[Data records]
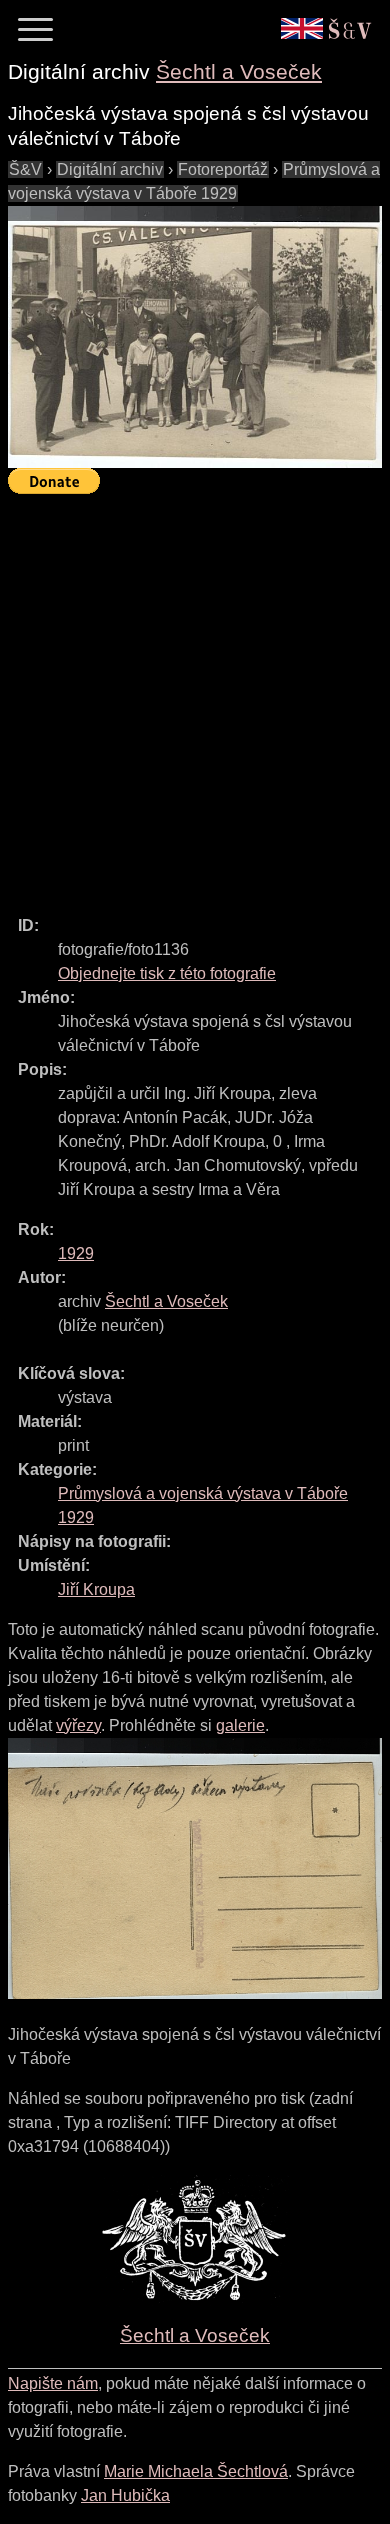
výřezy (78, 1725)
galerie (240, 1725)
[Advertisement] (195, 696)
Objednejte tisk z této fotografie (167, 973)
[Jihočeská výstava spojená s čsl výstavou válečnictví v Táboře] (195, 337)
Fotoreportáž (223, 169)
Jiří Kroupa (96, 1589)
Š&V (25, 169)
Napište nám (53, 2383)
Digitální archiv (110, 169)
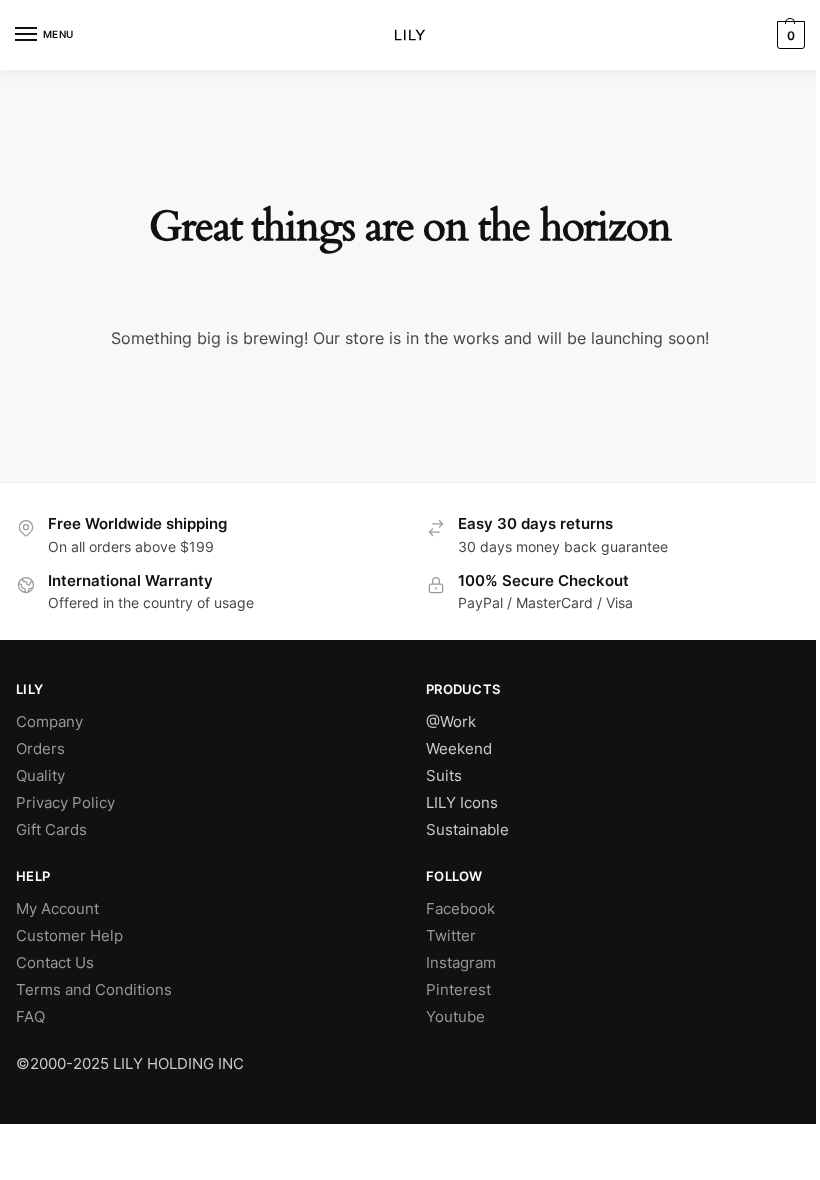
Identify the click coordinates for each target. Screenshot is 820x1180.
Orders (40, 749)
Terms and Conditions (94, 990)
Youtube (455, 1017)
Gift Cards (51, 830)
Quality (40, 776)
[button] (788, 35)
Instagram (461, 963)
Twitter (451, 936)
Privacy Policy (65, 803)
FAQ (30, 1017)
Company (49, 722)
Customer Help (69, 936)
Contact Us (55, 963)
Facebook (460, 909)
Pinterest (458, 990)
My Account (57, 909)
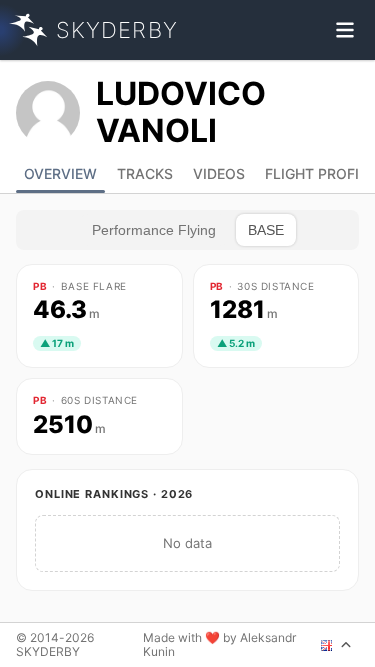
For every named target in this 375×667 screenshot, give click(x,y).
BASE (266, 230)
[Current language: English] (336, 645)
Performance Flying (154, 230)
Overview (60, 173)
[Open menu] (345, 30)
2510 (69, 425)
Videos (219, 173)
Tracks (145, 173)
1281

▶ [Task prompt]:
Please transcribe word for word the lines from the one bearing "Company (49, 722)" through the last line of the records above, omitting the pictures.

▶ [Task response]:
Company (49, 722)
Customer Help (69, 936)
Contact Us (55, 963)
Facebook (460, 909)
Pinterest (458, 990)
My Account (57, 909)
For every named target in this 375×667 screenshot, give click(x,y).
BASE (266, 230)
[Current language: English] (336, 645)
Performance Flying (154, 230)
Overview (60, 173)
[Open menu] (345, 30)
2510 (69, 425)
Videos (219, 173)
Tracks (145, 173)
1281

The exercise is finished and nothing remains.